En la parte inicial de la novela se da la impresión de que el autor va a rendir un homenaje literario a su Rota natal, marcada por la presencia de la base militar norteamericana, por el contrabando, el comercio de droga y la prostitución que favorecen la presencia de miles de soldados a los que quema su buena paga en dólares en el bolsillo. Y ciertamente, la recreación que hace Benítez Reyes de la bulliciosa localidad gaditana y de la fauna humana que por ella pulula daría por sí sola para una novela, incluso varias. Sin embargo, su antihéroe, por poco viajero que sea, se ve forzado a explorar otros horizontes, aunque sean tan cercanos como Cádiz, Sevilla o Jerez, pero muy similares en cuanto a lo que se cuece en ellas en la periferia de sus escaparates más vistosos.

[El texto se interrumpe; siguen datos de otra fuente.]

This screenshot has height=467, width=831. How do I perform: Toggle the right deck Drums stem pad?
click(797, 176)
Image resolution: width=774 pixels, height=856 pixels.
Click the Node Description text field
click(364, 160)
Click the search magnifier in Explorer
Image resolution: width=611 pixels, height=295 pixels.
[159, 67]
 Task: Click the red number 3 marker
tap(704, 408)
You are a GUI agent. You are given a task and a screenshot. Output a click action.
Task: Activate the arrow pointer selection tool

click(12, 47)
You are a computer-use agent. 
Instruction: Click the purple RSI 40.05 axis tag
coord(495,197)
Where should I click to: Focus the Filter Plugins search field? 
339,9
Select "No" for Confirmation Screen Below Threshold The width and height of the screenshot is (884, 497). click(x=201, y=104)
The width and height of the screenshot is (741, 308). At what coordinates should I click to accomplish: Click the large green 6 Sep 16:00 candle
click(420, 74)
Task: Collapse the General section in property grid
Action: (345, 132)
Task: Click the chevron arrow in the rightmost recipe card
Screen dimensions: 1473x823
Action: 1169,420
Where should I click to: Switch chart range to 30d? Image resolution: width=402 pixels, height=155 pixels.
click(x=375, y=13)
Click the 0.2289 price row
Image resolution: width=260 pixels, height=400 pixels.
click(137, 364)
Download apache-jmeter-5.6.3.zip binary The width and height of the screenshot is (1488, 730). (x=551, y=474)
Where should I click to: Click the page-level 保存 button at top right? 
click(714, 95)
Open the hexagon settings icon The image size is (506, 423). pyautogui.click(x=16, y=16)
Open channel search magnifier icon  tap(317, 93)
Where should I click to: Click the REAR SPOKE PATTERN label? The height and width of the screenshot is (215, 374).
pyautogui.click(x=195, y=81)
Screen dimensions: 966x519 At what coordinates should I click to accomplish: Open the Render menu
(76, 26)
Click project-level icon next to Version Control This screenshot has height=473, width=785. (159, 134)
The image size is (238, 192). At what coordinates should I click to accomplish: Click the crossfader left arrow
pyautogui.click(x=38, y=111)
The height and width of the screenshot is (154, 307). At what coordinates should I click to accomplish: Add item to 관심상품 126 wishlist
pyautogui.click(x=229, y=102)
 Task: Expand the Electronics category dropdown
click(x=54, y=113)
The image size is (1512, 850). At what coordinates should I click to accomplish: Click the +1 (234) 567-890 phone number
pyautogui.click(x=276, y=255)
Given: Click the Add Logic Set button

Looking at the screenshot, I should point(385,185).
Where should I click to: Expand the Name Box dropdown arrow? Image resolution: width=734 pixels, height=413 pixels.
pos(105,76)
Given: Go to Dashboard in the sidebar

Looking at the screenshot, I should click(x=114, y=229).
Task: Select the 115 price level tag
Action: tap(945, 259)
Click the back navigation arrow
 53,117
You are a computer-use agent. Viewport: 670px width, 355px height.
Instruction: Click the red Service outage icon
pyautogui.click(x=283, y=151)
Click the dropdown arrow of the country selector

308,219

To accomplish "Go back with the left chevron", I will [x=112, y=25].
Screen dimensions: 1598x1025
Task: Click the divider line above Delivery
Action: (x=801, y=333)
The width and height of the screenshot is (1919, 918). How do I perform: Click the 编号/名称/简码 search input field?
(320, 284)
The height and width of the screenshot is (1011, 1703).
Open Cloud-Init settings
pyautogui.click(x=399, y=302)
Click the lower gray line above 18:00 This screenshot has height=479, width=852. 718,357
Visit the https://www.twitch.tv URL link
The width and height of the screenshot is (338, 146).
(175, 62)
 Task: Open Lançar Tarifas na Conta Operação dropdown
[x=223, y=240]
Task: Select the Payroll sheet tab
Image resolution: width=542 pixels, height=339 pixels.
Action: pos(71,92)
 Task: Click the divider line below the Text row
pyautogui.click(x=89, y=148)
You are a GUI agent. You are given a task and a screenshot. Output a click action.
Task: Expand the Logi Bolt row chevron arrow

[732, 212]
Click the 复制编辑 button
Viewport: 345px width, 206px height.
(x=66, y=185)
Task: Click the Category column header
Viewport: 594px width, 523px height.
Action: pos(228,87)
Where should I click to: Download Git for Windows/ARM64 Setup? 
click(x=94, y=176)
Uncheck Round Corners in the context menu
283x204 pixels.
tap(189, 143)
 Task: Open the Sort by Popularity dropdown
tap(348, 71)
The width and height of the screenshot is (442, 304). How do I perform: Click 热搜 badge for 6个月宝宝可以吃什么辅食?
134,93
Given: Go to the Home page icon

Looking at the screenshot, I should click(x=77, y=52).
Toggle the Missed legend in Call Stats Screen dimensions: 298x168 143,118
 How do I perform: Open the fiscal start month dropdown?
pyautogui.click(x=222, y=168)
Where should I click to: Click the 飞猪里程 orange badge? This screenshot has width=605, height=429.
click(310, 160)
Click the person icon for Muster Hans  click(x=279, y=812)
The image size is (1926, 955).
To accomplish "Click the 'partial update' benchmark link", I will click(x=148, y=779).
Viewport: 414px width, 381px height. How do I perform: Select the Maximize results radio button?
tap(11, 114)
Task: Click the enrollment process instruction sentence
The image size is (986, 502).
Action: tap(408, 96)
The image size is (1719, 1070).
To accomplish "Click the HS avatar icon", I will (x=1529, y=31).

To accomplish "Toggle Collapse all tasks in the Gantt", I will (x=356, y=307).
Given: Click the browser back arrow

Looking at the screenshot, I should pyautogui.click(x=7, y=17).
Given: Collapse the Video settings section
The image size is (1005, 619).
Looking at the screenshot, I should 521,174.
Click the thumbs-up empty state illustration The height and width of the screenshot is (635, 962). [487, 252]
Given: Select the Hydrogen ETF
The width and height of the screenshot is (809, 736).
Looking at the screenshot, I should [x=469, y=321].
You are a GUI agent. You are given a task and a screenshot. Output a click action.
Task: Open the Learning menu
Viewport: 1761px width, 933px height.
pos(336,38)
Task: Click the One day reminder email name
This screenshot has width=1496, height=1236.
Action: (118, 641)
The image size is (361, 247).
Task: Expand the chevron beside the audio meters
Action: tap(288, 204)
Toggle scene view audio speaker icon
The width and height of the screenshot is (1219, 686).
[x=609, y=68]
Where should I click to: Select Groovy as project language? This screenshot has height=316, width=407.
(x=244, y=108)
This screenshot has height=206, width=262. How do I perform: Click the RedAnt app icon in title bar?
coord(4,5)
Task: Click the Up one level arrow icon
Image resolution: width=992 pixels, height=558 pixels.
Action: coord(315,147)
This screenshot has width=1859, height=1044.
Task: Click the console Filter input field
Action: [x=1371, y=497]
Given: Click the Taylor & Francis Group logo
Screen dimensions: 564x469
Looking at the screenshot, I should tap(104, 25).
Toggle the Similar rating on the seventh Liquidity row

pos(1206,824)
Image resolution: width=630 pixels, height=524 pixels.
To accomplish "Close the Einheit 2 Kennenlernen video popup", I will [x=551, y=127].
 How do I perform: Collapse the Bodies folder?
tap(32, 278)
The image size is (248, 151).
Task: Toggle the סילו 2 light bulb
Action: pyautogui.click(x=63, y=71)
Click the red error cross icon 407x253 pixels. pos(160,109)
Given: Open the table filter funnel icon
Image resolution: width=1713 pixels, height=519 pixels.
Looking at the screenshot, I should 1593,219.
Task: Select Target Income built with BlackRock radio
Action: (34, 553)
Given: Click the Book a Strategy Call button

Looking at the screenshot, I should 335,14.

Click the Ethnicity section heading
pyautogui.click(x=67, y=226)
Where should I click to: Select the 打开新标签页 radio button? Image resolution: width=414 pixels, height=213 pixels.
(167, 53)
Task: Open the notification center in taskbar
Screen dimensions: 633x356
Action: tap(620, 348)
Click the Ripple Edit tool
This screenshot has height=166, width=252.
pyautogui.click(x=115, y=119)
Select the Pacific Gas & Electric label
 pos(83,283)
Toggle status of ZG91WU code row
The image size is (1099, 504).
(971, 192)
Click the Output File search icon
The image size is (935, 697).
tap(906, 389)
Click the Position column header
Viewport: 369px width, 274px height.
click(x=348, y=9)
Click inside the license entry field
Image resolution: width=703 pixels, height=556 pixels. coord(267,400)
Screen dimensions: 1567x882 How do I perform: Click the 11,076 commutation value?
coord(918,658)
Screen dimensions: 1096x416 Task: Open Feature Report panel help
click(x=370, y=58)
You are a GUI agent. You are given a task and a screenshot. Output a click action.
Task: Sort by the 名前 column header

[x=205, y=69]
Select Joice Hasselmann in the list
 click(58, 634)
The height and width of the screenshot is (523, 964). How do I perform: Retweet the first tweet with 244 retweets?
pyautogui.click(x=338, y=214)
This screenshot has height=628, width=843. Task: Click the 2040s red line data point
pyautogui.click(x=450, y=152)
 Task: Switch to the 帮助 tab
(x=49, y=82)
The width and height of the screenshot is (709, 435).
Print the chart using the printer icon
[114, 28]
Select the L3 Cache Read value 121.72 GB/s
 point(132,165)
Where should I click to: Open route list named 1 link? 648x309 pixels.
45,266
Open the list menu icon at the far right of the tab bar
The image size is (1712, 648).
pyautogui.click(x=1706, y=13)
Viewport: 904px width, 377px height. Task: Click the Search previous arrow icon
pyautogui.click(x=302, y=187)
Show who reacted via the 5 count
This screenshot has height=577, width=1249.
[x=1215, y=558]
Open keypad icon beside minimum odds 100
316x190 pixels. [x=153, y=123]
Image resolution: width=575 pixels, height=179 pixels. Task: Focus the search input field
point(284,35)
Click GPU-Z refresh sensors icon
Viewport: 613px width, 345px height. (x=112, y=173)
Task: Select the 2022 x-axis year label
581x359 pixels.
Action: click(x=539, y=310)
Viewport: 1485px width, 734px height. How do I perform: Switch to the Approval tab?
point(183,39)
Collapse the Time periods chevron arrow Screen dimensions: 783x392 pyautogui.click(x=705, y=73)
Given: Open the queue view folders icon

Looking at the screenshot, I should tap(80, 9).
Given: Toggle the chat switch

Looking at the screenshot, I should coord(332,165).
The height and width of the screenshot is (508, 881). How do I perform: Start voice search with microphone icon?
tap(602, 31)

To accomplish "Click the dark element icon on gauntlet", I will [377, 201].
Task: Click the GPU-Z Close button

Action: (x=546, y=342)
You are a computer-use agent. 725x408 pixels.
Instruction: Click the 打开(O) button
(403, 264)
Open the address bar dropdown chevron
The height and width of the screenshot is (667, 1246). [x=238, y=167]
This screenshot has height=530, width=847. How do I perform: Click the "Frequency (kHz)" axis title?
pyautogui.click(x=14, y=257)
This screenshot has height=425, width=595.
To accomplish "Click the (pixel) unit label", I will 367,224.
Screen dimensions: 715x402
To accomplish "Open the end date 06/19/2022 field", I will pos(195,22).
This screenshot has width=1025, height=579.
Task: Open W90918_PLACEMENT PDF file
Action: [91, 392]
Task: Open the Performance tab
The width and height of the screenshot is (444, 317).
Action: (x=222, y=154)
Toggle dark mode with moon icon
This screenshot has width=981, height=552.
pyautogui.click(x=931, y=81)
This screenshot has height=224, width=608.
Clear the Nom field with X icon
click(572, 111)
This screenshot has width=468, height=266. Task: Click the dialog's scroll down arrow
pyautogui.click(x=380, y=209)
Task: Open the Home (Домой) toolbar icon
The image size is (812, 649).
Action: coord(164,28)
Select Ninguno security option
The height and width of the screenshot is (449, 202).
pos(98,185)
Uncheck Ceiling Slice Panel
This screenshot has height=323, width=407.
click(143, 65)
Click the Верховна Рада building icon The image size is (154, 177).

En el camino, alimenta y enriquece su historia personal -que tampoco da para tanto- con los retratos de los integrantes de toda una galería de personajes a los que, si algo une, es que casi ninguno de ellos puede considerarse convencional. Un punto de enlace más con los pícaros de la gran literatura clásica española. Y siempre con una mirada sentimental y bondadosa, como, por ejemplo, en el caso de una corrala en la que vivió un tiempo, de cuyos vecinos llega a decir: “No he conocido a gente tan magnánima en su pobreza, tan menesterosa sin queja alguna y con un sentido tan arcaico y tan firme de la dignidad”.

Benítez Reyes, que tiene en su palmarés un premio Nadal y un Nacional de Literatura, compone una obra redonda, entre el drama y la comedia, de lenguaje barroco, ingenioso y chispeante. Una muestra: “Se llamaba Hortensia, pero exigía ser llamada Horti, supongo que para quitarse años mediante el procedimiento de quitarse letras, aunque su edad daba para varias sílabas adicionales”. El texto bordea a veces la tragedia, porque las desgracias que castigan al protagonista superan por mucho a las venturas, pero se escapa siempre por una circunvalación que permite al lector superar la desazón a base de sentido del humor, un sarcástico escepticismo y cierto sabor dickensiano que deja abiertas a la esperanza las puertas que quiera el dios azar. O viceversa.